**** TRECHO DA PÁGINA

Para além da polarização burguesa!
Pela alternativa autogestionária!
O
termo crise é recorrente na história de países subordinados como o Brasil.
Crise econômica ou financeira, social, política e até “moral” (corrupção), como
ressaltam alguns. O atual cenário nacional parece conjugar todas elas.
Geralmente, as crises são encaradas como fenômenos que perturbam a rotina da
vida cotidiana. Mas, no capitalismo, elas não chegam a se configurar como
situações extraordinárias ou totalmente imprevisíveis, após séculos de
ocorrências. Na verdade, verifica-se uma tendência a se tornarem cada vez mais
frequentes, à medida que as possibilidades de expansão do espaço e dos meios de
acumulação de capital se tornam mais restritas. Em qualquer sociedade e época
em que ocorram os trabalhadores são os que mais sofrem com seus efeitos, mas
nos países capitalistas subordinados as consequências são piores.

********

:: TAREFAS A REALIZAR ::
a) De acordo com o texto sobre as crises no capitalismo, quem mais sofre com os efeitos das crises em qualquer sociedade e época?
b) Retome o texto sobre as crises no capitalismo a partir do ponto em que ele termina.

**** ENTRADAS

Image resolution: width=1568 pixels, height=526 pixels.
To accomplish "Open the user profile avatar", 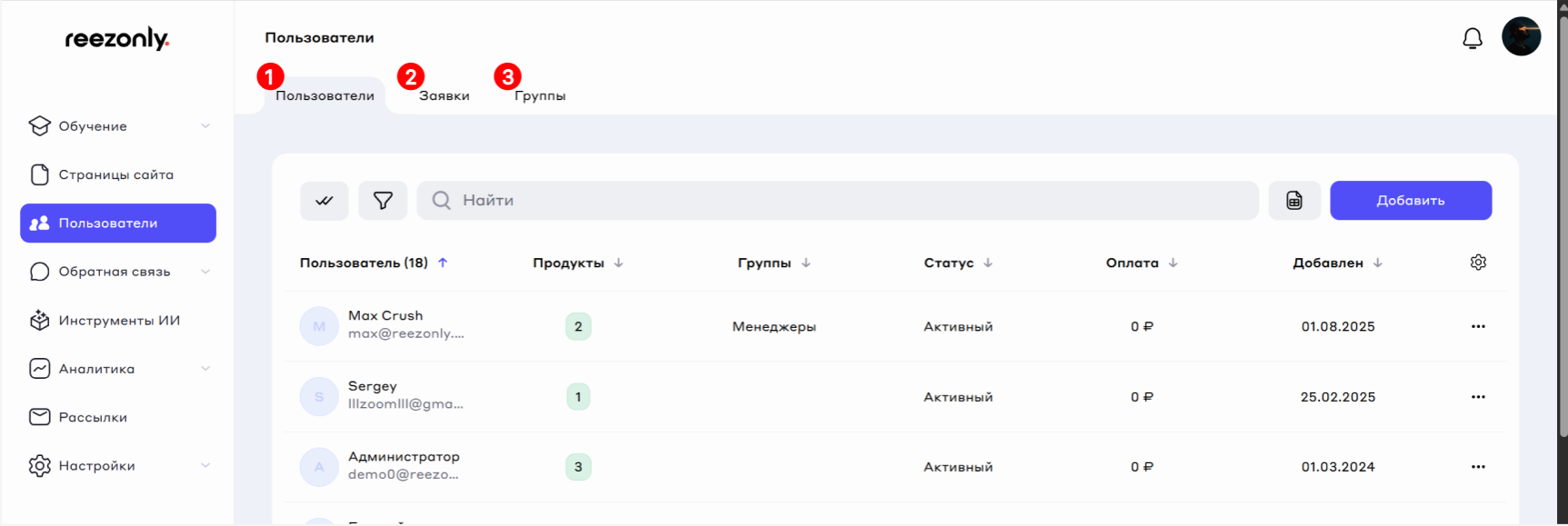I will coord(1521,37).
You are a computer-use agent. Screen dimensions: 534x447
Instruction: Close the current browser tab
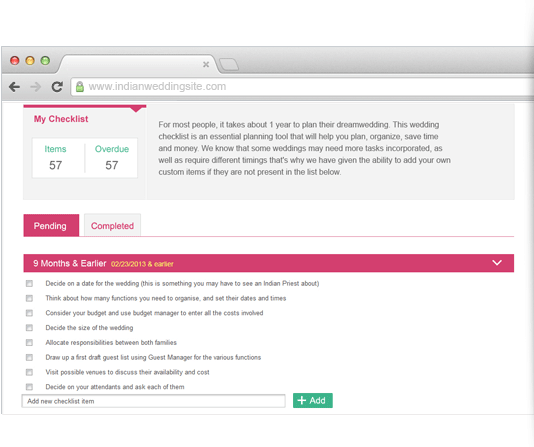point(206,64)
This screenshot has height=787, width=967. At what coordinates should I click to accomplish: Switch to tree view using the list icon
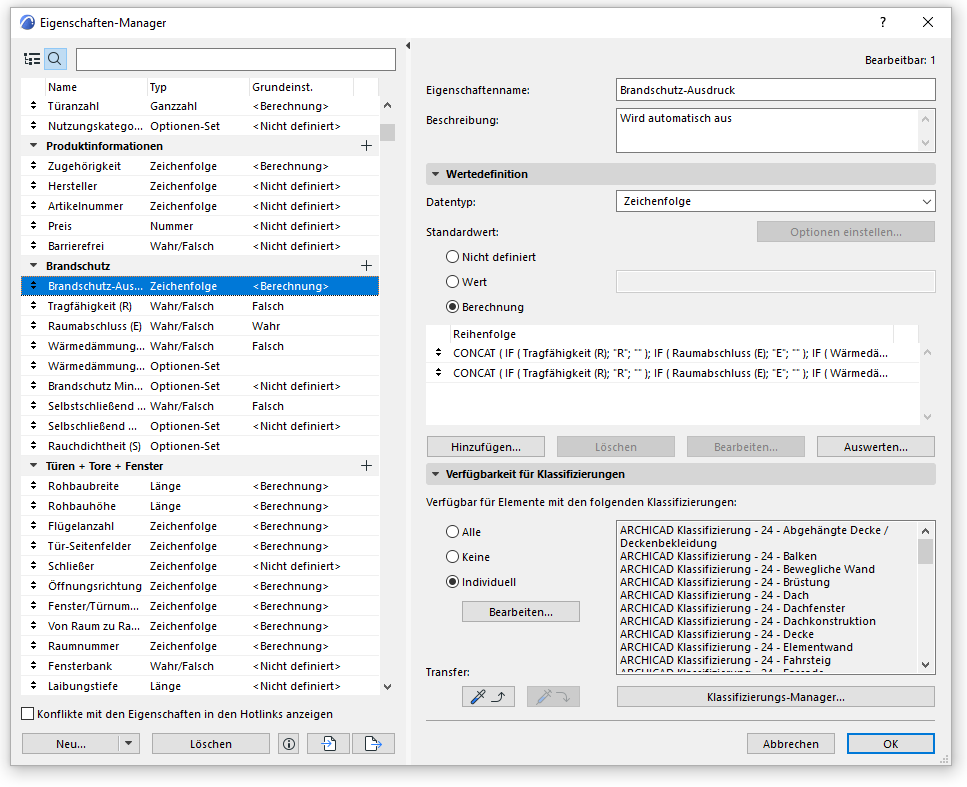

********
**** ENTRADAS

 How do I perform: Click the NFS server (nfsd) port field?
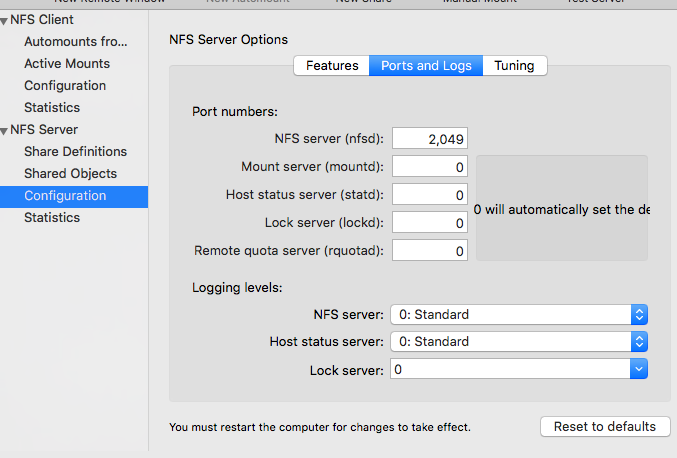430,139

********

:: RESPOSTAS POR TAREFA ::
a) Os trabalhadores.

b)
O fim do ciclo de
expansão capitalista
Como explicar a atual crise brasileira e
seus desdobramentos políticos? Em primeiro lugar, embora as crises econômicas
ou mais restritamente financeiras sejam intrínsecas ao capitalismo, são raras
as que possuem potencial para levar o modo capitalista de produção ao colapso
definitivo. No capitalismo, podemos identificar dois tipos de crise: um é
gerado pela oferta excessiva de mercadorias, que o mercado não consegue
absorver devido à baixa renda da maioria dos consumidores, principalmente dos
trabalhadores, e o outro resulta da crescente incorporação de tecnologias mais
avançadas (trabalho morto ou capital constante) no processo produtivo, tendo
como contrapartida a dispensa de força de trabalho (trabalho vivo ou capital
variável), levando a uma queda na taxa de lucro, ao ponto de zerar. Em ambos os
casos, as crises são motivadas pela competição entre os capitalistas, que,
apesar de defenderem a liberdade de iniciativa e a livre concorrência (tal como
na ideologia neoliberal), cada um tenta eliminar os demais, buscando
monopolizar o mercado.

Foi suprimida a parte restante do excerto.